Just as your clients watch you and judge you according to your dress, speech and mannerisms, your teammates and colleagues do, too. If you want your co-workers or boss to respect you when you get back home, you need to be on your best behavior. Inappropriate dress and deportment implies that you don't care about your clients' pets or concerns. In the same way, staying out half the night at a conference implies that you don't care what others think about you and that having fun comes before the good of the clinic or the team.

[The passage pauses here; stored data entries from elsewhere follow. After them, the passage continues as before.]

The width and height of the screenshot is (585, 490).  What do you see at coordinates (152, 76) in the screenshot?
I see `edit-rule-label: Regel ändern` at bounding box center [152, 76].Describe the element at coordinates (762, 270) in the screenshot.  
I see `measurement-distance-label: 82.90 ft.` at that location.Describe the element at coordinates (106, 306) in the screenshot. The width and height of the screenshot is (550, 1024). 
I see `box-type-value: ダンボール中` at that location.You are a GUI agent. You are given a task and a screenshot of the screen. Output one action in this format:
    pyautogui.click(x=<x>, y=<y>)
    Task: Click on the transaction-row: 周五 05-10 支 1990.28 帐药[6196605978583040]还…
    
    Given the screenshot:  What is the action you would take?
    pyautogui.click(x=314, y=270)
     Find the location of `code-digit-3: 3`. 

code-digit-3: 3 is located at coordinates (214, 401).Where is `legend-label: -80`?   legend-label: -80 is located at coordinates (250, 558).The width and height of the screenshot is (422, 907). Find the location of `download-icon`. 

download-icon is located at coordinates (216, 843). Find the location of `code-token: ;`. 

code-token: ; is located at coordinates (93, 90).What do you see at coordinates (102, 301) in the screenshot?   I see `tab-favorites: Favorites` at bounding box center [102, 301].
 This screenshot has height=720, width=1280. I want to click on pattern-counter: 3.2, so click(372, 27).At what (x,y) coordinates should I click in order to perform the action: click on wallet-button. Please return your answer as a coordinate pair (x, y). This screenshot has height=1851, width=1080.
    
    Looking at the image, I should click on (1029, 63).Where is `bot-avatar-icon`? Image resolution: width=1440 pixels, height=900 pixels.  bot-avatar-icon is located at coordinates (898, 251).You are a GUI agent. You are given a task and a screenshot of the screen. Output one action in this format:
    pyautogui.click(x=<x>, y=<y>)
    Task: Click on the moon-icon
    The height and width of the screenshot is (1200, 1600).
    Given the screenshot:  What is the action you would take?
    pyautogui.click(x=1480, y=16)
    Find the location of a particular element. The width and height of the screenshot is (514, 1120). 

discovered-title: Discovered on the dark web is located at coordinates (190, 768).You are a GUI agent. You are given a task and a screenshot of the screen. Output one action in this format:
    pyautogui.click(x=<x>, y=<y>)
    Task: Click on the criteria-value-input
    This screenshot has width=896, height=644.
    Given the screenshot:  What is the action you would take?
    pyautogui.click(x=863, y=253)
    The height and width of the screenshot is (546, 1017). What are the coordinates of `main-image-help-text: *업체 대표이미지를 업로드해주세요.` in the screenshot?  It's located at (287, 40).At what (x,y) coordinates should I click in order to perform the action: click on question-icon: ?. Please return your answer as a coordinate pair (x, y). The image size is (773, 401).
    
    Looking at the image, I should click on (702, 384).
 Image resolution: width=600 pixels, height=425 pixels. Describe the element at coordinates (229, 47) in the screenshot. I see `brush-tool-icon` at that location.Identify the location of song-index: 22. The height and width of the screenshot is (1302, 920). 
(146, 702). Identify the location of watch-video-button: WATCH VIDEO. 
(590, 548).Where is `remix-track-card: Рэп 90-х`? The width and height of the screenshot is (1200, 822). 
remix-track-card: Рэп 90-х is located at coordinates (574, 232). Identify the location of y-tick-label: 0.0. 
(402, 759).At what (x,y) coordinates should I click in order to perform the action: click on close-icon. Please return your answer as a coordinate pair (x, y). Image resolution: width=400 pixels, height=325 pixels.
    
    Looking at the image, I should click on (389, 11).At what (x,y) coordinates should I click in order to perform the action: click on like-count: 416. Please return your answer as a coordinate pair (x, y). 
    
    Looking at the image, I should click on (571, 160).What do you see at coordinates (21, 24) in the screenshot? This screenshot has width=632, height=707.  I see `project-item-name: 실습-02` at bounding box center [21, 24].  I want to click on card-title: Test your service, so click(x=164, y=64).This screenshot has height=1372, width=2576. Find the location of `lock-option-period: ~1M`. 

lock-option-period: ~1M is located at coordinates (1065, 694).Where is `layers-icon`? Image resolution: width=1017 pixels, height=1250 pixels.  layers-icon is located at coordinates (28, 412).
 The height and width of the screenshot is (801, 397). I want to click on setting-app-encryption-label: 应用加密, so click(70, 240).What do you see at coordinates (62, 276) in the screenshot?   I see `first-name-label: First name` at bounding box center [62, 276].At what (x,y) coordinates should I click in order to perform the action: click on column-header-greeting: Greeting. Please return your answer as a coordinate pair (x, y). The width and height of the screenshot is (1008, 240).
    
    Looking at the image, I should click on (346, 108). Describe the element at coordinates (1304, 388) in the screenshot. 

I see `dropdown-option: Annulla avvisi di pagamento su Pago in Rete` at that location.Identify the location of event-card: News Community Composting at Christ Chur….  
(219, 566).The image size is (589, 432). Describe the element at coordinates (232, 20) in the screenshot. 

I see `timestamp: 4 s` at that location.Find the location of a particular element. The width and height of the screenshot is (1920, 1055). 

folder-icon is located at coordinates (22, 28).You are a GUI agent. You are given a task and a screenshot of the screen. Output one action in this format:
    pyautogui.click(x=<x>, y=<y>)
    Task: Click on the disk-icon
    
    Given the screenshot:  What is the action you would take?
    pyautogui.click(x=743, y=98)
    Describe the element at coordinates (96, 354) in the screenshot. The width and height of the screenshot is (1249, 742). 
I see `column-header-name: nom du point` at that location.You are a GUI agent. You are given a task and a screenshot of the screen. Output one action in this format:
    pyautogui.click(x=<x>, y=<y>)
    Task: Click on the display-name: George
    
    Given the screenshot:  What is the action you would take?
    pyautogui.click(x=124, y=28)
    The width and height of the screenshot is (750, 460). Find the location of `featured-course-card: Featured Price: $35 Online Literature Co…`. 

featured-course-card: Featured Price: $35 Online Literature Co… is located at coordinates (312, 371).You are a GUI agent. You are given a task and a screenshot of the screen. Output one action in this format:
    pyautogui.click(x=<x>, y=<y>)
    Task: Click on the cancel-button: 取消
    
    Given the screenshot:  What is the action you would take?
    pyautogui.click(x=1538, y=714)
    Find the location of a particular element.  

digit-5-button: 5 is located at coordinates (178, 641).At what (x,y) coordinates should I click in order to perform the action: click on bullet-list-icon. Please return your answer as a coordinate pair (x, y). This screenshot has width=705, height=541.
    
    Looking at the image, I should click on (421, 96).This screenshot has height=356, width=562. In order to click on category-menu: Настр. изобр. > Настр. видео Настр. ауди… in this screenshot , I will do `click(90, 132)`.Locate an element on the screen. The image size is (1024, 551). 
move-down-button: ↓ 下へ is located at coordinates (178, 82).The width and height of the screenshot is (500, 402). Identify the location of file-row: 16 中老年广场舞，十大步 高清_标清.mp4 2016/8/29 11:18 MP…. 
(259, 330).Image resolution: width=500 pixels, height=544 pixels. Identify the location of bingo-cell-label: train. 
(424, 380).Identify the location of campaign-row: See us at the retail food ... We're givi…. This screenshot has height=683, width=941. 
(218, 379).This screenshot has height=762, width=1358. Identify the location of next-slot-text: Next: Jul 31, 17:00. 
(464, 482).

It doesn't matter if you agree with the philosophy, because it's the way things work in the real world. You don't get respect for sitting in the back of the room, dressing down or staying out late. You get it by showing up on time, listening intently, making sure your boss or team leaders know you are interested and involved -- just like at work. If you choose not to do these things, just don't expect extra points during your next job review. Also, remember who's paying your way.

If more than one staff member is attending, be a mentor. Help newer staff members get the most out of their seminar experiences. If you are the only one at an entire seminar, or a particular lecture, you are expected to bring what you've learned back to the group.

Much of the benefit of any conference comes in sharing what you have learned. You will usually find the "A" students hanging out somewhere immediately after the day's lectures, discussing what they've learned and deciding how to implement it when they get back home. Want to be seen as a leader at work? Make sure you're in on these discussions.

Schedule a meeting once you return to work to discuss topics while they are fresh. The sooner you schedule the meeting, the more each individual, and the clinic, will benefit from what you've learned. If you have specific goals and plans from the meeting, be sure to write them down. Goals put in writing are much more likely to be achieved. Put in a callback to remind yourself to go back to your notes later on, or add your new goals to your next performance evaluation.